United States –The Secretary of State rescinded Hong Kong’s special trade status on May 27; all tariffs and export controls placed on China will also affect Hong Kong. However, the current administration is hopeful that a Phase 1 trade deal will be implemented with China. On May 24, the government banned the entry of travelers from Brazil to limit the spread of the virus. Following relaxed lockdown restrictions, retail stores incrementally open to resume operations. The Memorial Day holiday saw air travel increase by 1.5 million passengers, according to the Transport Safety Administration (TSA). Despite this, the Transportation Department announced on May 23 that 15 airlines will temporarily halt service to 75 U.S. airports due to low demand. US has extended partial closure of the Mexican border for non- essential traffic until June 22nd. Several US-Mexico ports of entry will install additional x-ray systems to boost inspection rates.

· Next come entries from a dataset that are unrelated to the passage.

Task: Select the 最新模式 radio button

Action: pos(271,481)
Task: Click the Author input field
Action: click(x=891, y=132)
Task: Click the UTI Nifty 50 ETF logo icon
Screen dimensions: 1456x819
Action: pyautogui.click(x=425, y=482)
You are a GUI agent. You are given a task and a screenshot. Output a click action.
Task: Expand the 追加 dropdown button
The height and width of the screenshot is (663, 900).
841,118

China – KWE sources report that China continues to experience limited air capacity due to an influx of PPE and medical shipments. The Shanghai-Pudong International Airport witnesses a never-before-seen “Super Peak Season,” with export screening wait times ranging from eight to 48 hours. Although air freight rates ex-China to US are dropping, the pace remains slow as much of the capacity is allocated to PPE shipments. Economic uncertainty and prolonged use of freighter fleets may lead to further changes in demand, supply, and rates. The Shanghai Port reveals over 50% year-over-year increase in soybean imports thanks to Brazilian suppliers. South China seaports remain operational and uncongested. Four China-Los Angeles voyages have been reinstated by the T.H.E. Alliance through June, although an additional sailing to Shanghai by steamship carrier O.N.E. will be blanked on June 18.On May 22 the government announced an extension to port construction levy relief for imports and exports, which may potentially reduce costs of production for coal and energy suppliers—the duration has been increased to the end of 2020.
Argentina – The government has extended lockdown to June 7 and enforced closure of non-essential businesses in Buenos Aires metropolitan areas. While automotive industry giants seek to resume factory operations by the end of May, many local suppliers are hard-pressed to obtain approvals from district officials. Health experts predict that Argentina’s infection rate will peak in the coming months.

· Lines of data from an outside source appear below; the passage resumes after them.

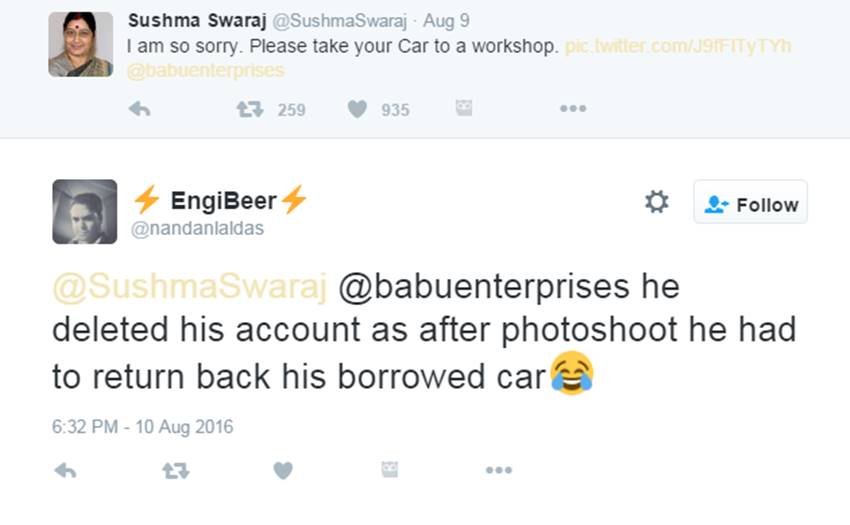This screenshot has height=525, width=850.
Task: Like EngiBeer's tweet
Action: pos(283,470)
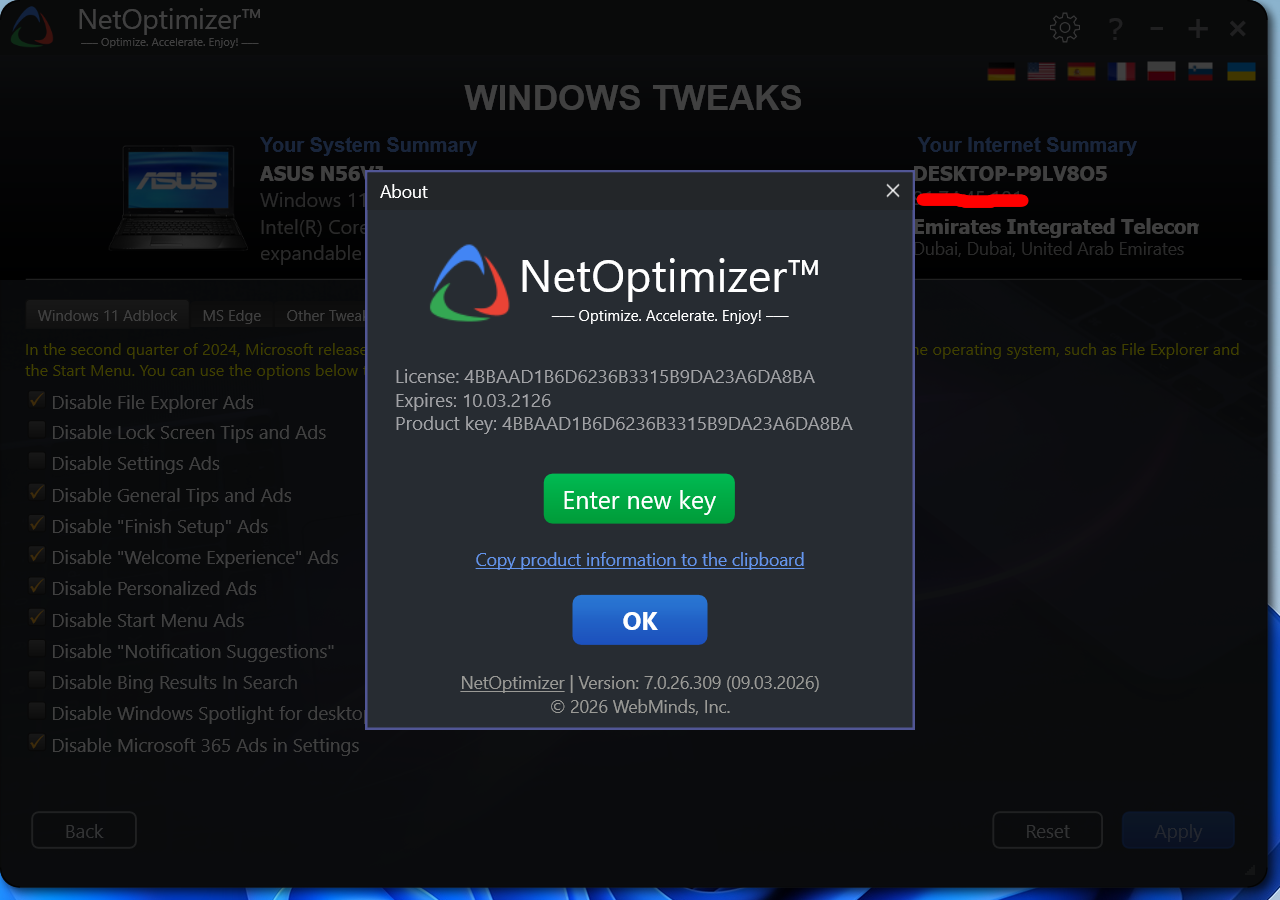Select the Polish flag language
Viewport: 1280px width, 900px height.
[x=1161, y=72]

Bangladesh – Following the departure of Cyclone Amphan, the Chattogram Port resumed normal operations on May 23. However, a slowdown in delivery of cargo attributed to the Eid Al-fitr holiday in the past weekend threatens to overwhelm inland container depots connected to the port. Border problems with local governments have resulted in significant increases to cargo transport by rail and ship. Air cargo space remains critically low as the government-imposed lockdown remains in effect until May 30; most flights at the Dhaka Airport have been repatriation flights or medical shipments.
Brazil – The government has extended lockdown and aims to partially reopen low-risk businesses in June; higher-risk businesses and spaces after July. Over the past four months, Brazil has recorded a $19.7 billion trade surplus through sea freight, due in part to a two-month slump in fertilizer rates and an increased demand for agricultural produce. Air and seaport activities remain operational.

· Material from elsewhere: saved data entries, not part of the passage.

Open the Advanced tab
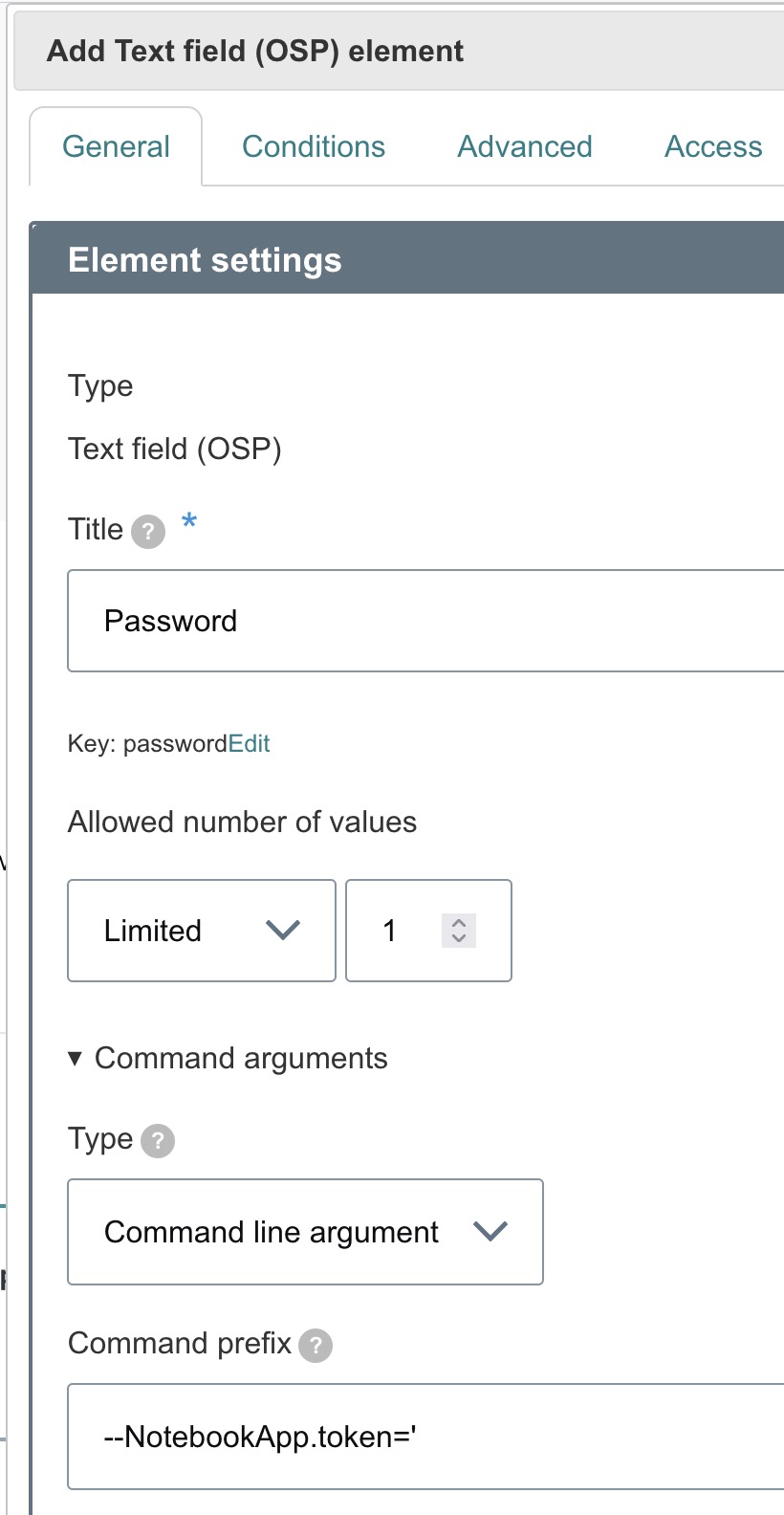click(525, 146)
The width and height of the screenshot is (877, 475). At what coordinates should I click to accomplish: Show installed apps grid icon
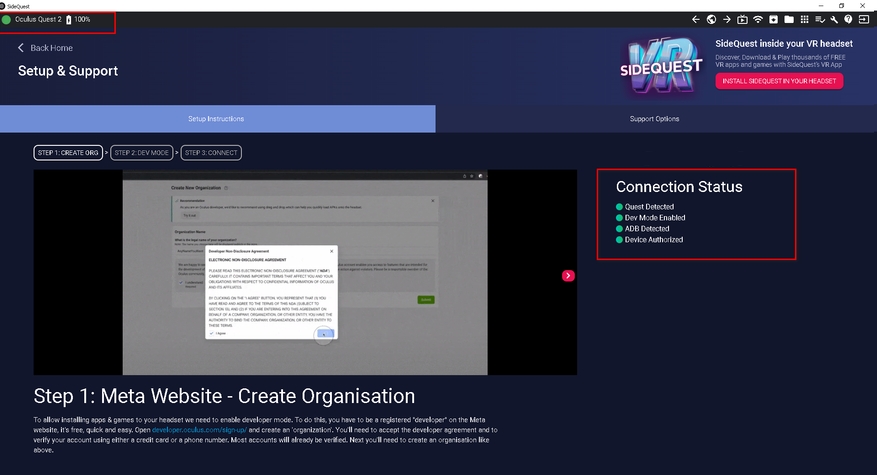coord(803,19)
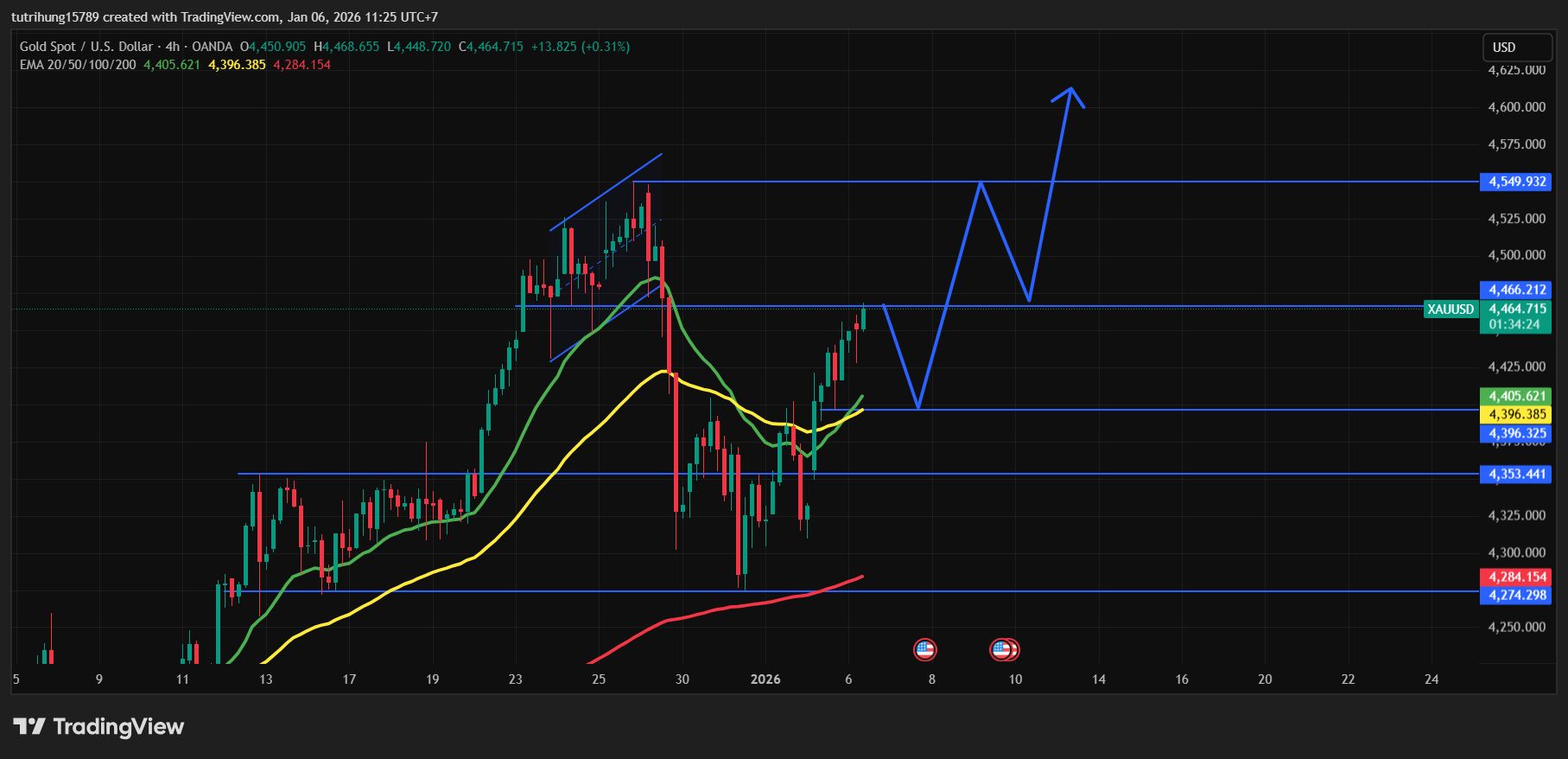Image resolution: width=1568 pixels, height=759 pixels.
Task: Select the 4,353.441 support price label
Action: (x=1516, y=474)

Egypt – The two major seaports, Alexandria and Said, as well as the Suez Canal, have posted losses owing to the compounded effects of the coronavirus global response and the oil market crash. To recover, a series of amendments to decrease line tariffs and renew assets, among others, has been announced by the Port of Alexandria’s Container and Cargo Handling Company. The Suez Canal Authority has offered further toll discounts—however, this has not persuaded shipping lines to rethink alternative routings via the Cape of Good Hope.
France – On May 26, Prime Minister Macron announced a comprehensive recovery plan worth more than €8 billion to support the French automotive industry. Le Havre Port’s ro-ro terminal reaches critical congestion as up to 60,000 cars—whether for import or export—wait for pickup. Air France-KLM will cut 40% of its domestic flights as part of a restructuring program to receive aid from the French government. The carrier intends to restart 15% of its passenger flights in June.
Hong Kong – Transit services at the Hong Kong International Airport will partly resume on June 1st. Anti-CCP (Chinese Communist Party) protests in Hong Kong’s metropolitan hubs have stirred up again after a set of national security laws were proposed on May 21 by the Chinese government. The extent and duration of the protests may impede local transit performance. Due to India’s mandatory 14-day quarantines of vessels with stops in China, sea freight transit times remain sluggish—blanked carrier sailings have also reduced capacity to Europe and Trans-Pacific destinations.
India – The displacement or migrant workers and truck drivers exacerbates both domestic transportation and cargo handling services—over 2,200 trucks are stranded along the India-Bangladesh border near the Benapole land port. Further labor shortages in the private and public sector means manufacturing, inspection, and customs clearance may see delays. The government-imposed ban is set to end May 31.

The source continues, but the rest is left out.